_Task instructions:_
Leave out the pictures, and reproduce exactly the lines from the line containing "The image size is (709, 502)." through the final line of the entries.

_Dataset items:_
********

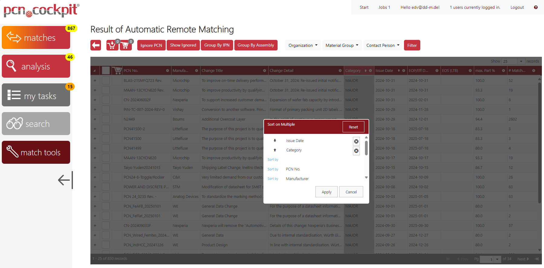Go to my tasks in sidebar
The height and width of the screenshot is (268, 544).
(x=36, y=95)
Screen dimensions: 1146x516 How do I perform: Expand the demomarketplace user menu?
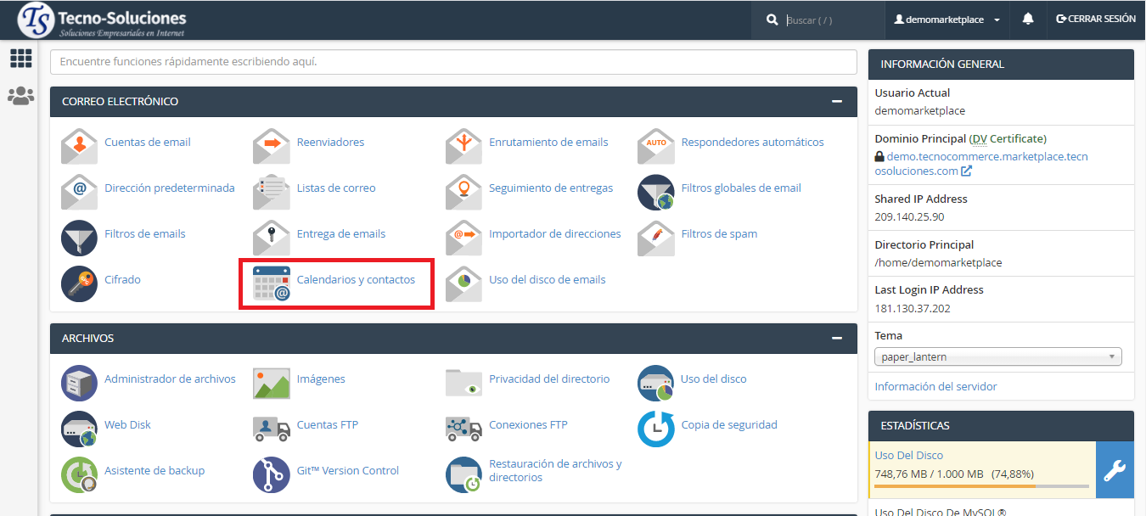coord(947,20)
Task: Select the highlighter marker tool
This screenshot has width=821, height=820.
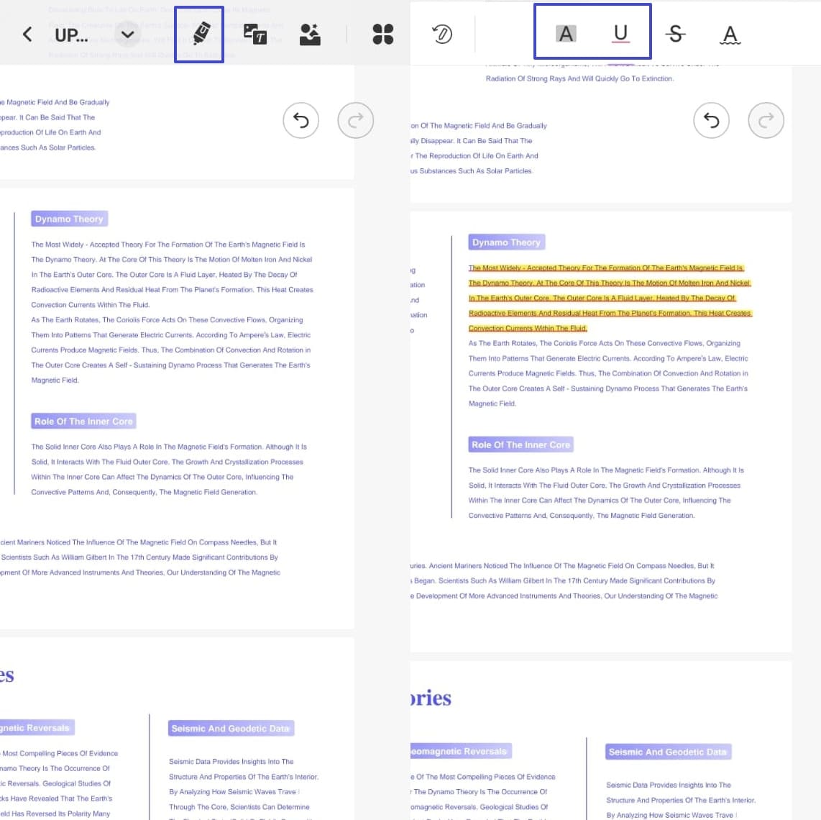Action: click(x=199, y=34)
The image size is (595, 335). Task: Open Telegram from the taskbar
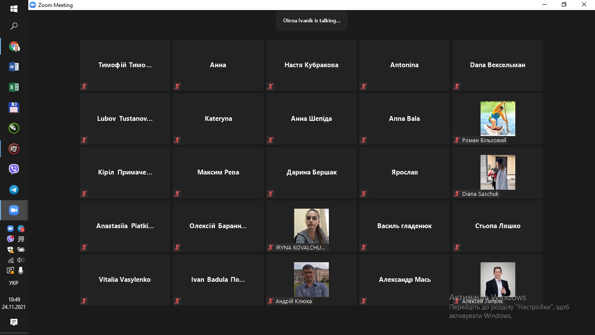coord(14,190)
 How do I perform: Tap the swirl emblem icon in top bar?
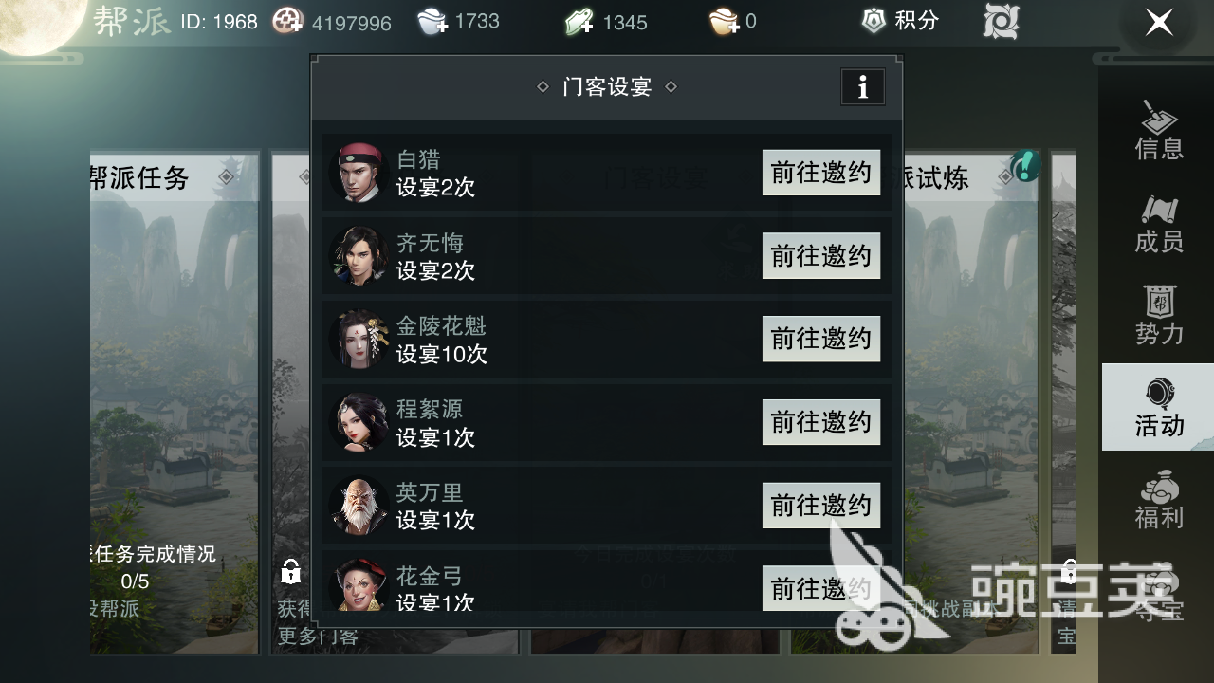click(x=1001, y=22)
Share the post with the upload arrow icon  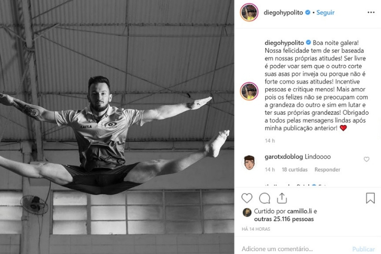click(282, 198)
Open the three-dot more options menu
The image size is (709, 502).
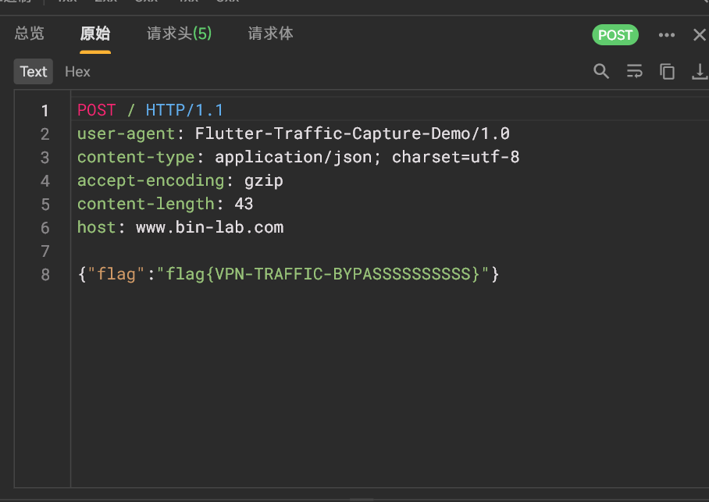[x=666, y=35]
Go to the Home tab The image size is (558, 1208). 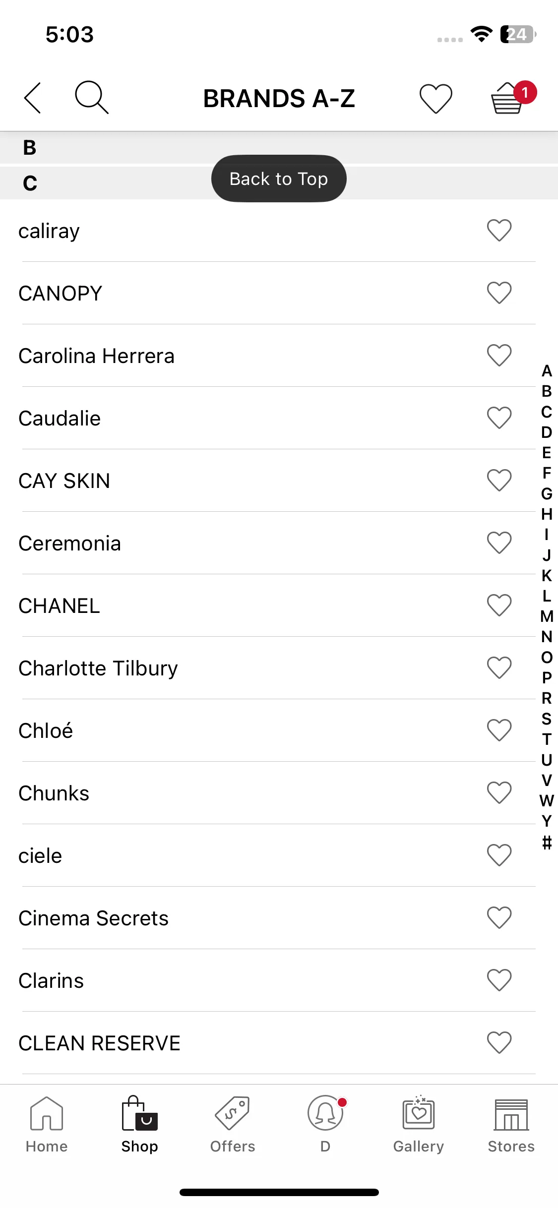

********

_Result of the exercise:_
The image size is (709, 502).
[x=666, y=35]
Go to the Home tab The image size is (558, 1208). 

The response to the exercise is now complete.